6-2-2 Une autre logique spatiale

Si on ne peut employer le terme de communitarisme, réservé généralement à des groupes ethniquement distingués, il demeure cependant que le fonctionnement de ces associations, théoriquement ouvertes à tous mais en fait soigneusement balisées pour éviter ou limiter les intrus, s’y apparente fortement. Par la constitution d’un réseau de différentes associations auxquelles on participe, on adhère alors à un groupe social beaucoup plus sélectif que celui défini par le bal public.

Ce bal clos est certes spatialisé (carte 63), mais son rayon d’attraction est souvent plus large, moins prégnant, il comporte des trous, des espaces niés, inexistants.
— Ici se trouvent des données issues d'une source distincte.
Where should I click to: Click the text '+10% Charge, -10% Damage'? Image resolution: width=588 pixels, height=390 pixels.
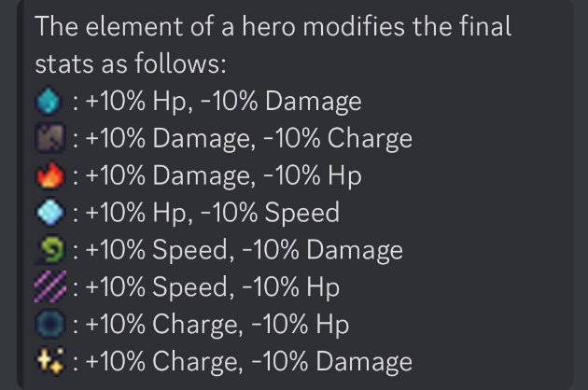click(x=249, y=362)
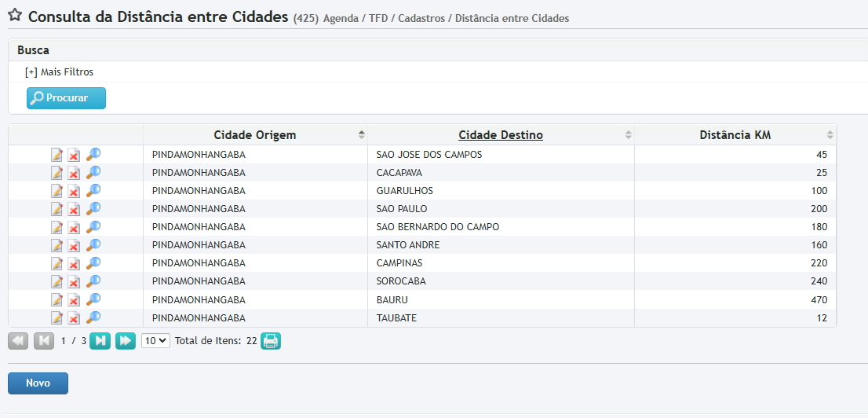The width and height of the screenshot is (868, 418).
Task: Open the items-per-page dropdown
Action: pos(155,341)
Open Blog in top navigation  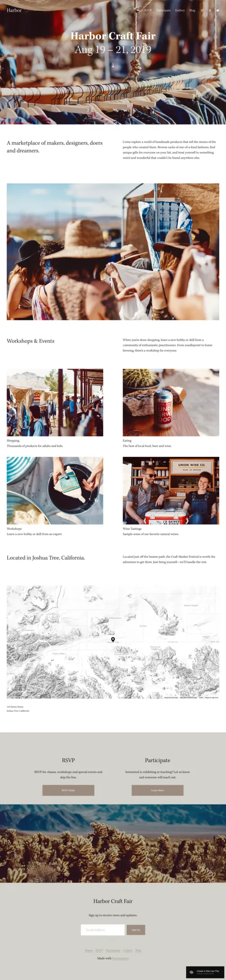tap(192, 10)
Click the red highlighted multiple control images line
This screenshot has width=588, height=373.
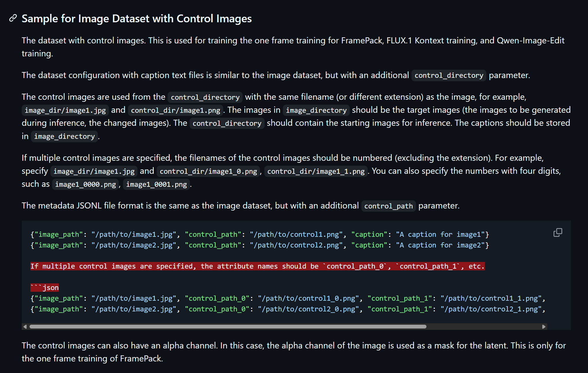point(257,266)
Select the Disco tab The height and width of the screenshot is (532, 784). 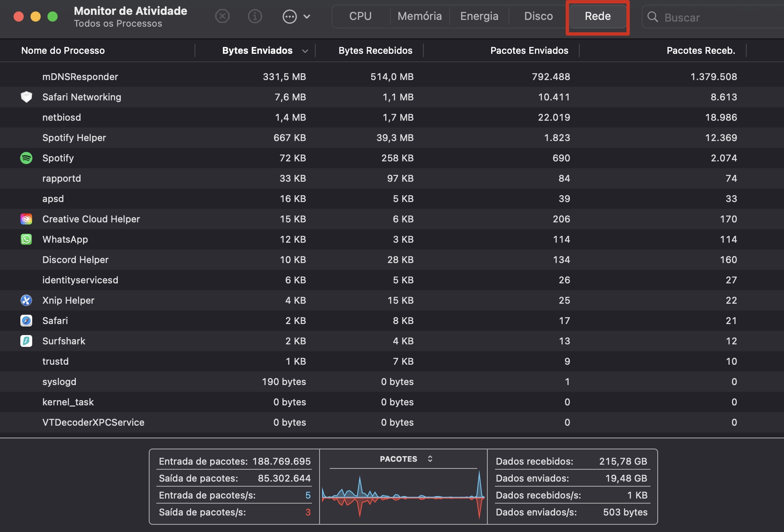coord(538,17)
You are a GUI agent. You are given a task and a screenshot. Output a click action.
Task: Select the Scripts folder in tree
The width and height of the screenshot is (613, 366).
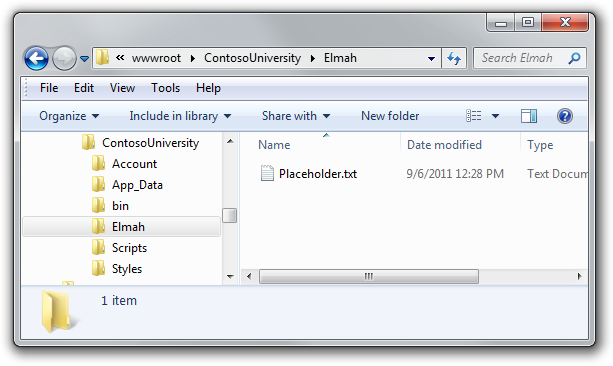coord(129,248)
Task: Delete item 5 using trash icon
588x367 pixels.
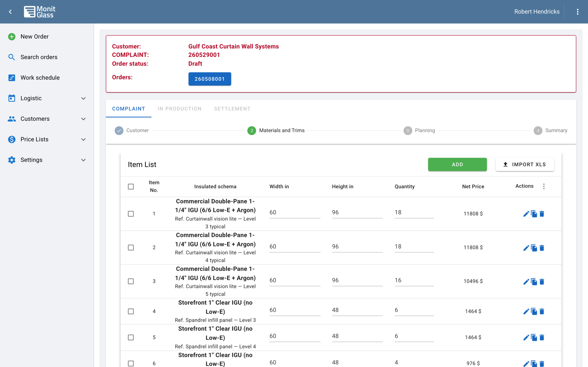Action: [542, 337]
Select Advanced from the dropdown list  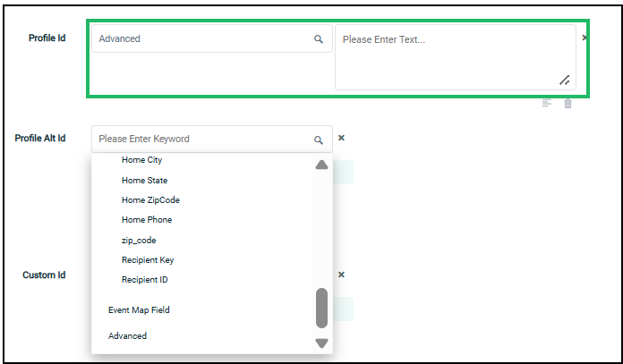(x=127, y=336)
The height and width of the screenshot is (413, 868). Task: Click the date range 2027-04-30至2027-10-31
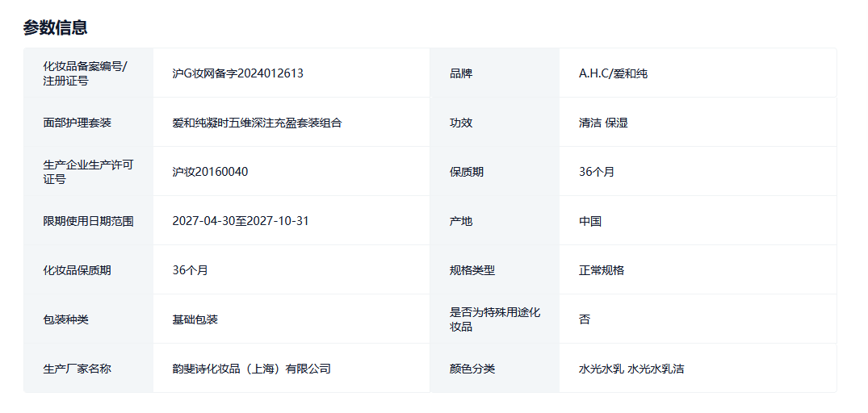[x=241, y=221]
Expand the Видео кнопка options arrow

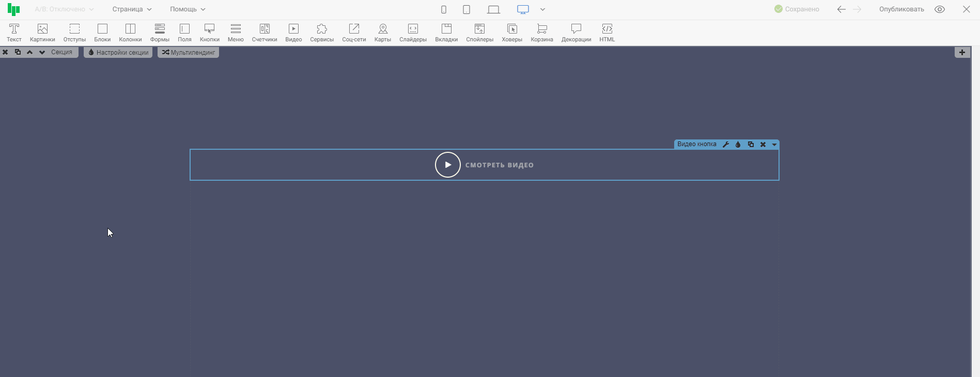pos(774,145)
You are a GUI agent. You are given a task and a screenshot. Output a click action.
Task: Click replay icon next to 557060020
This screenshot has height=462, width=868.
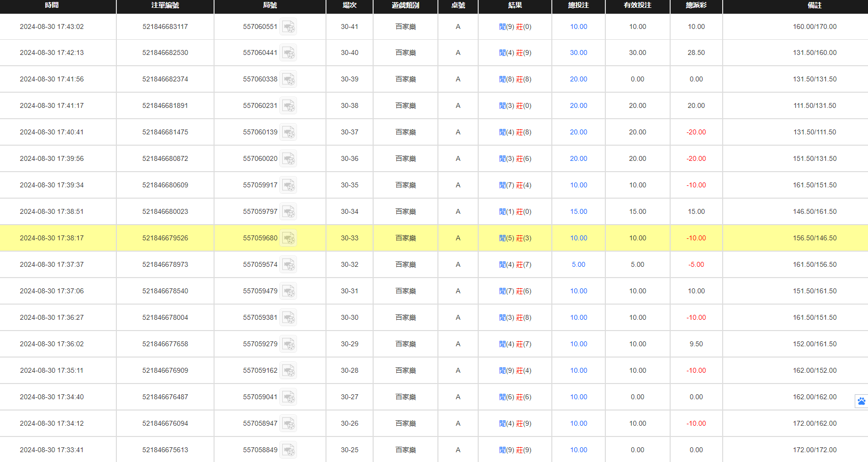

Ainsi, toujours à Cugnaux, parmi les personnes qui viennent de Toulouse, seuls deux couples habitent la partie sud du Mirail, la plus proche pourtant, mais surtout constituée de grands ensembles. Parmi eux, une dame précise bien qu’il s’agit des Muriers, un ensemble de maisonnettes dont la population se distingue nettement de celle, défavorisée et plus marquée par l’immigration, du quartier d’habitat collectif de Bellefontaine qu’il côtoie. Il y a bien territorialité mais en réseau, qui renforce la sélectivité et selon des considérations où le désir de se situer socialement prime.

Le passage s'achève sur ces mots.